## Given exercise
Render the lines as a Markdown table with the columns Row and Content, starting with the line containing "Viewport: 994px width, 772px" and going on through the line containing "coord(196,179)", skipping any blank lines and leaving the pictures out.

## BEGIN

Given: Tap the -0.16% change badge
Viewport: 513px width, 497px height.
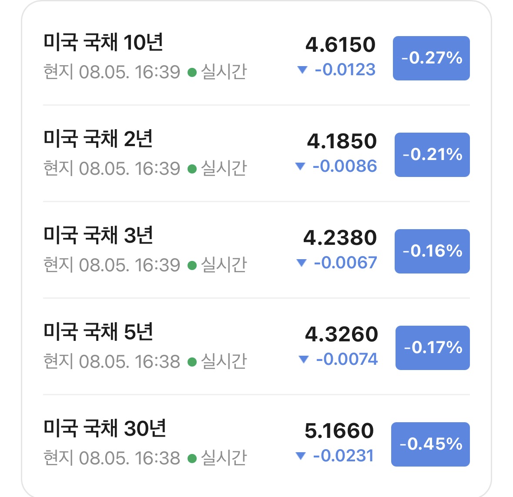Looking at the screenshot, I should click(432, 251).
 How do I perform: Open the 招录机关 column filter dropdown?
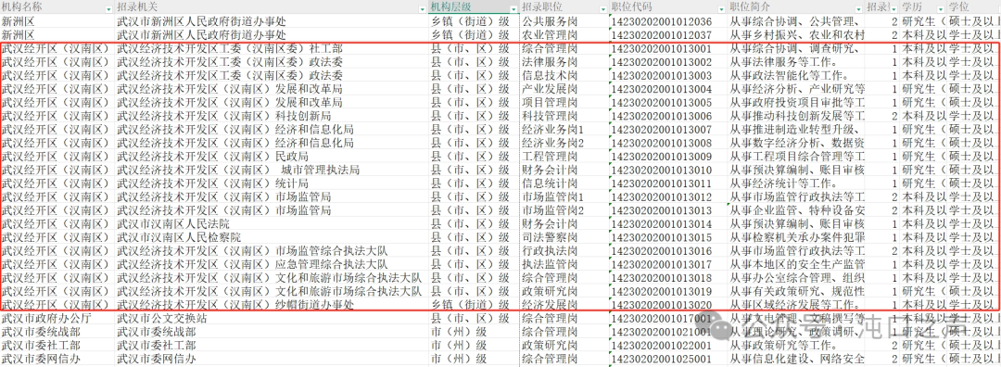coord(422,8)
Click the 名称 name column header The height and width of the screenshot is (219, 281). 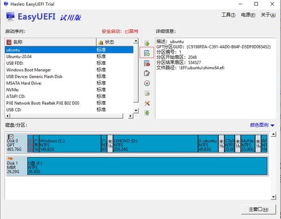click(51, 42)
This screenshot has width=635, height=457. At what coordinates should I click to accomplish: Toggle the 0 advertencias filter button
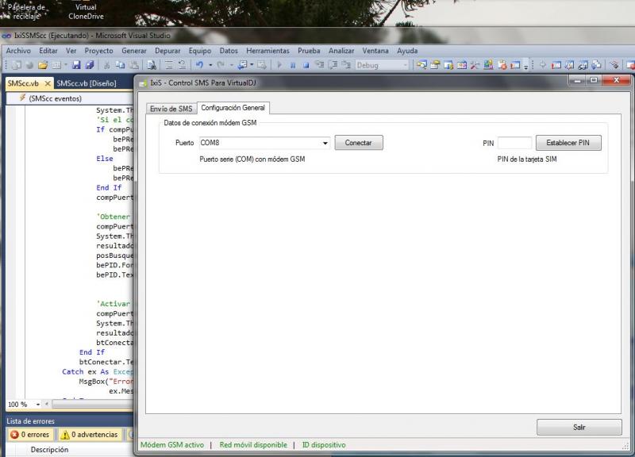(89, 435)
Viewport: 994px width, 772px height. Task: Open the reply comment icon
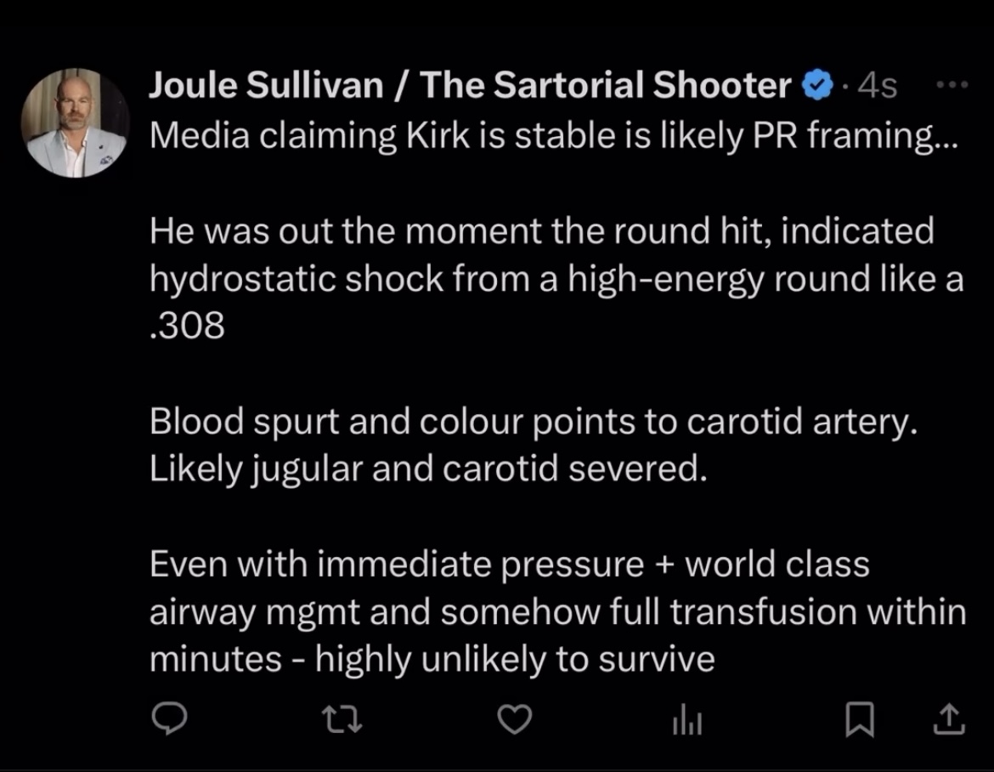[169, 718]
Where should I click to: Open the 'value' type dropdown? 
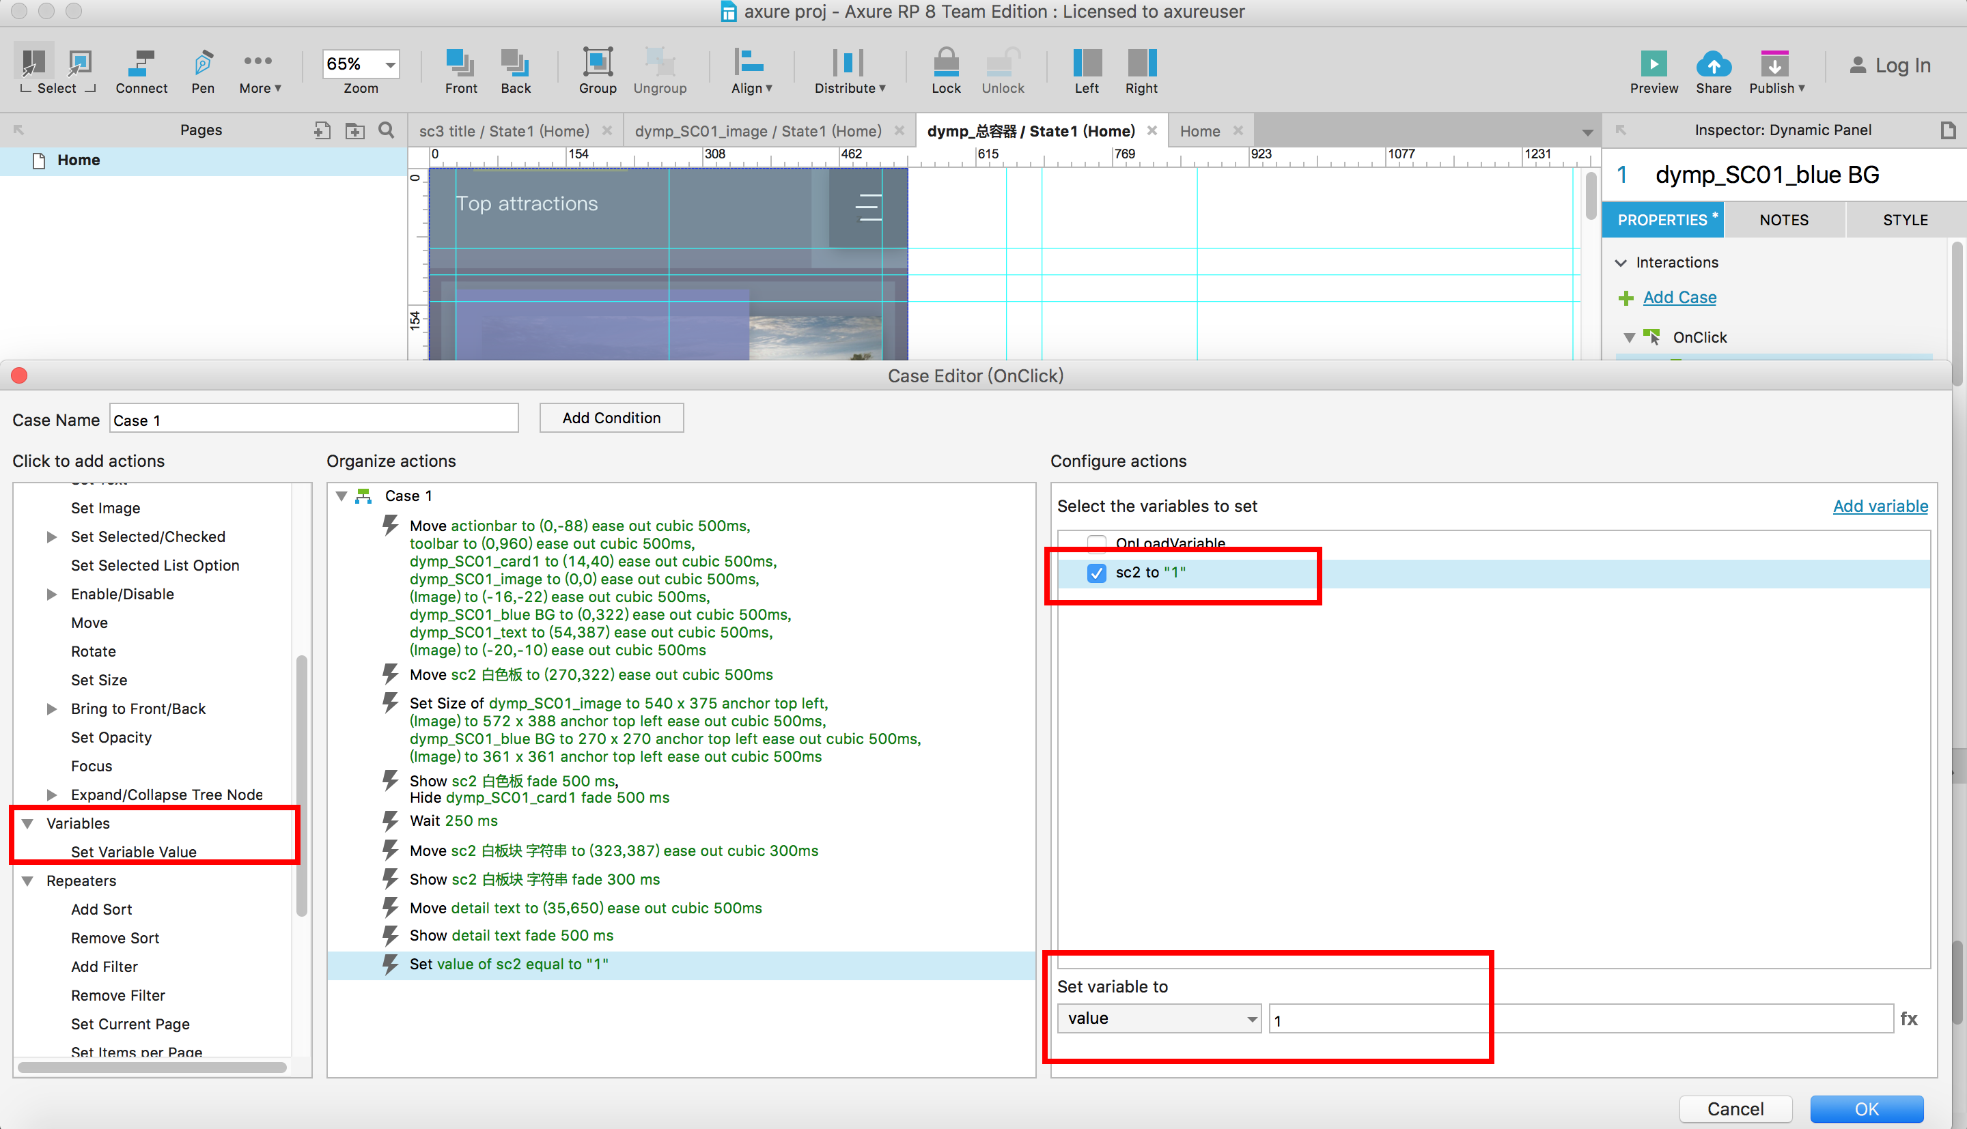[x=1158, y=1018]
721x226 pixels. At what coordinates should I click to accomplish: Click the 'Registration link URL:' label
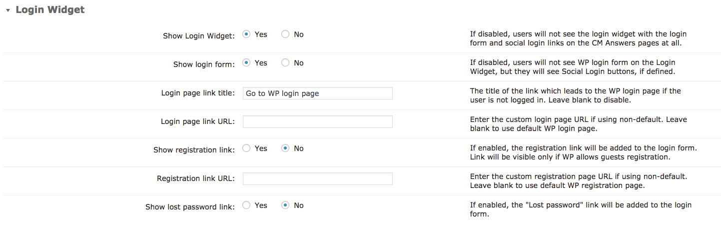coord(196,179)
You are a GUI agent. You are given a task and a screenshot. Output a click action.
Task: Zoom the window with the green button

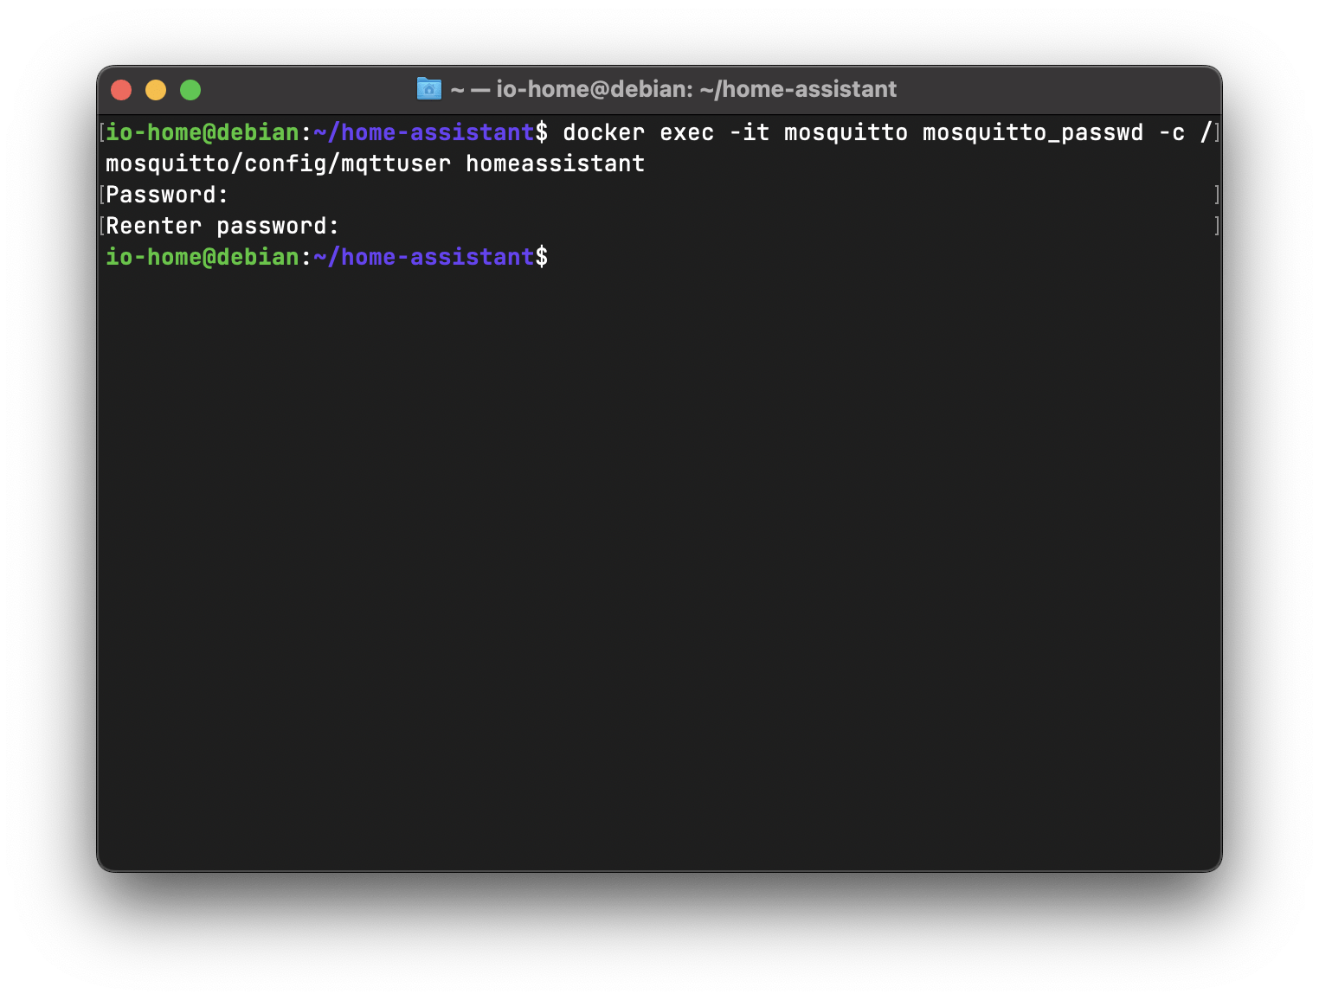click(x=190, y=90)
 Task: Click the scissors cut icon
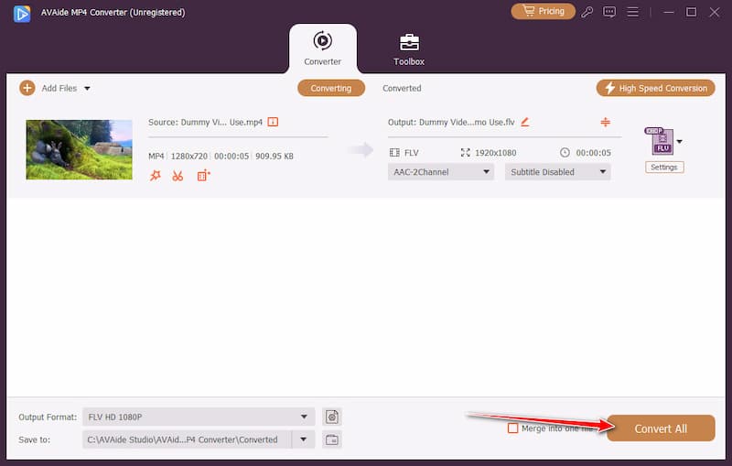pyautogui.click(x=178, y=176)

## END

## Result
| Row | Content |
|---|---|
| 1 | Viewport: 994px width, 772px height. Task: Open the reply comment icon |
| 2 | [169, 718] |
| 3 | Where should I click to: Open the 'value' type dropdown?  |
| 4 | [x=1158, y=1018] |
| 5 | 721x226 pixels. At what coordinates should I click to accomplish: Click the 'Registration link URL:' label |
| 6 | coord(196,179) |